Wednesday, April 12, 2006

Psychic Surgery Dreaming

I’m lying in my bed without any covers on.  The shades are drawn and in the dim light I notice there are people I don’t know casually standing in the room, some looking at me.  I’m not afraid or even concerned about them, but I am a little nervous about something.  There’s something wrong with me, and I turn to the right to see a familiar face.  There’s a doctor here, though you wouldn’t know that by his comfy couch-potato attire.  He’s got a kindly face, and looks vaguely like Walter Matthau.  He’s operated on me once before, though I don’t remember for what, and I’m perfectly comfortable with him, relieved in fact.  Whatever ills me is bad and I’ve got a reasonable amount of trust that he can fix me.  

I’m thinking about this as I get up and go to the bathroom.  I figure I’d better do that before the procedure.  As I return to the bed and lie down, Amanda appears holding a roll of burgundy cloth that’s about four inches wide.  She ties one end to the bed post by her pillow and then works the ribbon of cloth around the two posts at the end of the bed.  There’s worry on her face, but not panic.  I figure that she’s also comforted by the fact that the doctor has returned to treat me.  

I turn my head to look at the doctor and realize he’s chatting with my father.  My mother is nearby, and she and Dad look at ease.  The doc radiates calm and an easy charm.  He notices that Amanda has finished and steps over to me and I pull up my tee shirt so that he can have a look.  He’s examining the lower right of my rib cage, and I hear him mumbling to himself.  I hear the word “tumor.”  I turn to my Dad and ask if we were able to provide the doctor with the tools he’ll need, especially the scalpel.  Dad says no, we didn’t have a scalpel, and I feel embarrassed and ashamed, as if a houseguest discovered that we were out of toothpaste.  I say that I feel terribly that he’ll have to use a steak knife, and I look for Amanda to ask her if she knows where an Exacto knife might be.  The doctor softly tells me not to worry, and my worries immediately ebb.  I realize that this surgery is somehow different, and that it doesn’t really matter what he uses.  

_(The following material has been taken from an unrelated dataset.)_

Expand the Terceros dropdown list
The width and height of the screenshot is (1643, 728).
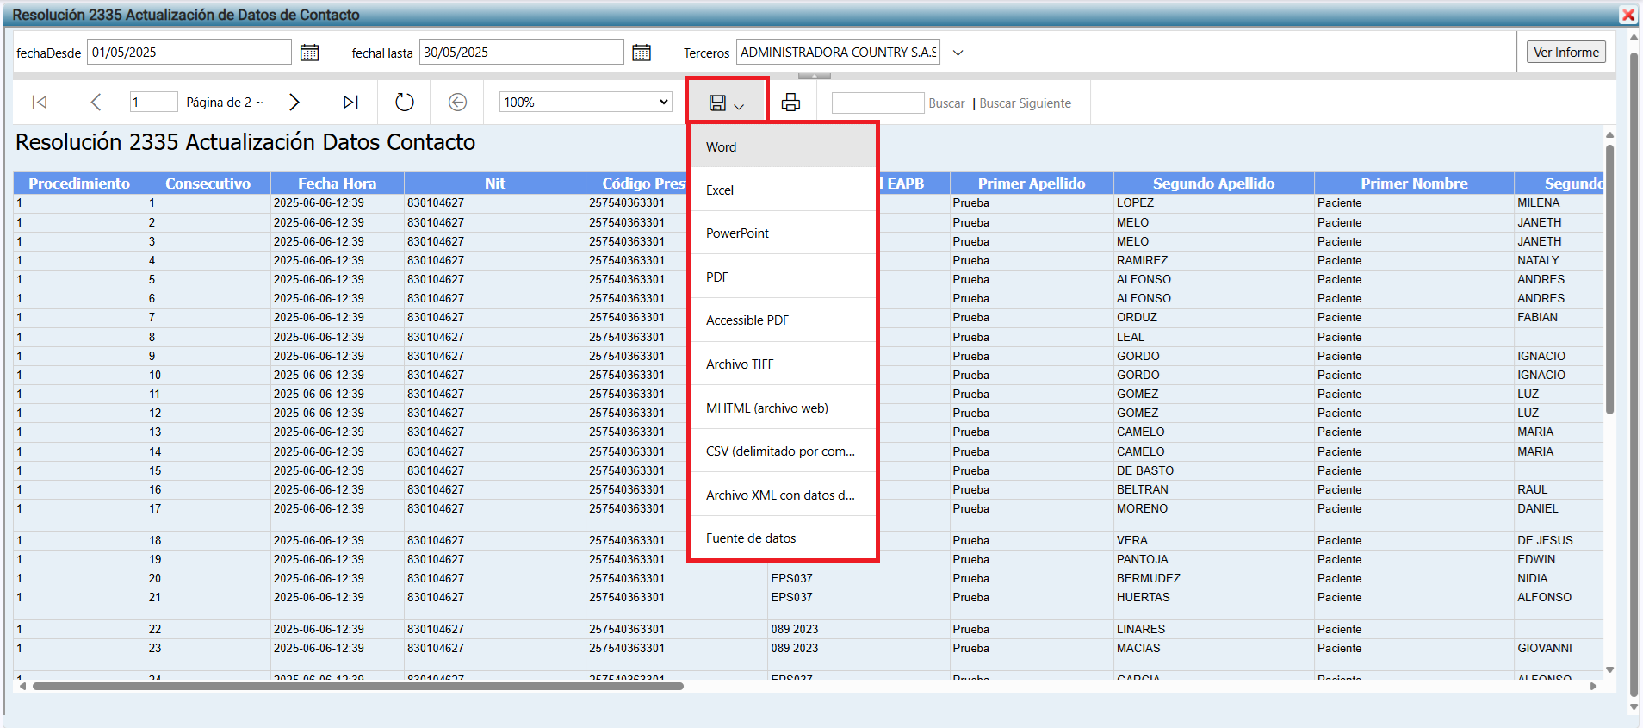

The good doctor reaches for a large syringe containing a rusty red and slightly textured fluid, and he explains that it’s a general anesthetic.  He sticks me and I feel nothing at all, then rests the syringe against my forearm, and in couple of seconds later it lazily rolls off, but the needle bends like a piece of electrical wire and he gently rests it on my arm again.  I feel the drug work quickly as my body becomes very relaxed and I close my eyes.

And I open them again and I’m awake and in my real bed with a sense of well-being that lasts all day.